Maria Kang (the “What’s Your Excuse?” lady) is in hot internet waters again this week. Hot enough to result in a temporary ban from Facebook after a vent she posted was flagged as “hate speech” by another user. The vent was sparked by the “Regular Women” campaign launched by Curvy Girls Lingerie where owner, Chrystal Bougon, beckoned “regular” women to post pictures of themselves in lingerie on the store’s Facebook community page (note: “regular” meaning you wear a size 14 or larger). In her post, Maria expressed her frustration over “[t]he popular and unrelenting support received to those who are borderline obese (not just 30-40lbs overweight).”
After learning about the original hoopla over her much publicized “What’s Your Excuse?” meme, I not only liked her community page- I even blogged in her defense. This go-round, well, Maria’s lost me. As someone who lived a good chunk of their life as actually obese (let’s not be gentle here, there was no “borderline” about my obesity), I was not the benefactor of any “popular and unrelenting support” for my weight. When I wasn’t feeling invisible, I was the subject of glares or stares, whispers & smirks, “helpful” diet tips or even the occasional “hey there fatty!” yelled out of car windows by anonymous passersby. I was summarily rejected for dating, friendships, job opportunities & promotions. I was assumed lazy or unworthy. I was the recipient of the often silent, sometimes spoken sentiment- “but you’d be so pretty if you just lost weight.”

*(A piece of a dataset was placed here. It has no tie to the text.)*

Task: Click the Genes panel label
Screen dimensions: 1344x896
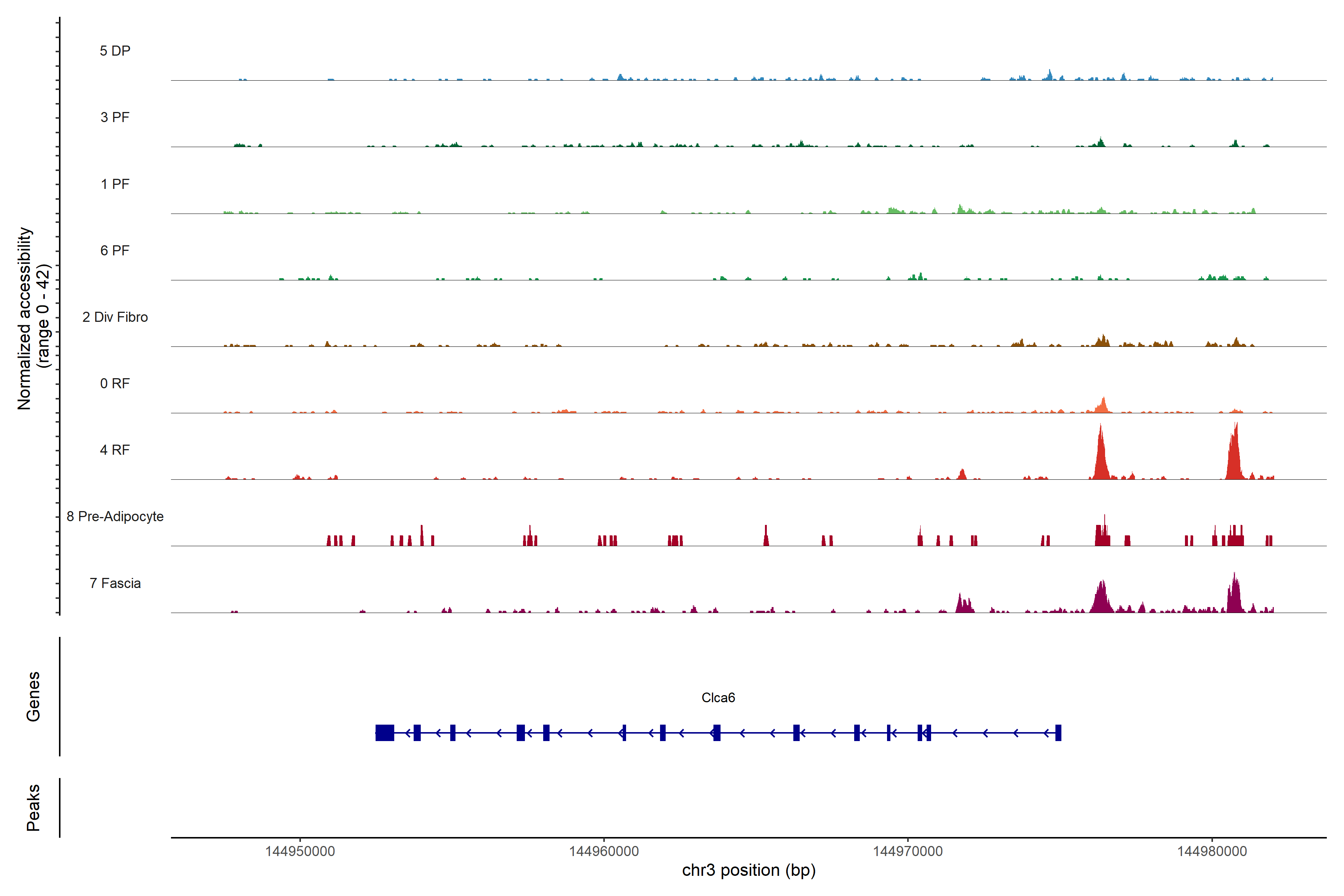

In her second non-apology apology (entitled aptly enough “Sorry but not sorry”), she went on to write, “[W]hen we normalize being unhealthy we create complacency to positively change.” Point taken Ms. Kang. There’s a dangerously fine line between self-acceptance and apathy. I touched upon this subject in the Accept portion of my Get Real post last year. However, I don’t believe women sharing pictures of themselves in lingerie is “normalizing” being unhealthy. Let’s face it- obesity is fast becoming the new “normal” in our nation and several others. Whether or not people post pictures of themselves, obesity still exists. Just as a tree still makes a sound even when there’s no one present to hear it, so too do obese people exist even if there are no pictures of them in their skivvies floating around on Facebook.
And yes, there are even folks who fit into the borderline obese category who are, by all accounts, healthy individuals. Automatically equating borderline obese with unhealthy would be just as foolish & short-sighted as automatically equating all those in a “healthy” weight range as actually healthy. You can be within a healthy weight range and still suffer from diabetes, heart disease, cancer, you name the illness, you can get it. The number on the scale or the size of your clothes is thankfully not the sole determining factor of your overall health.
While I find Maria’s recent commentary more than a tad misguided (and even a touch self-righteous), it is so far from the realm of hate speech that the resultant ban was absurd. Anyone who spends any amount of time on Facebook has likely encountered way more offensive stuff than that of Maria’s very tame venting- she didn’t even utter the dreaded “f” word as in fat. Just because your feathers get ruffled by something someone writes doesn’t mean you should flag it as hate speech. Like the owner of Curvy Girls herself even said in an interview with Yahoo! Shine, “seriously, everyone is entitled to their opinion. But my page is our little space in the cyber world. If you don’t like what we are doing, move on to the next page.” If you don’t like what Maria Kang says, don’t like her page. Simple.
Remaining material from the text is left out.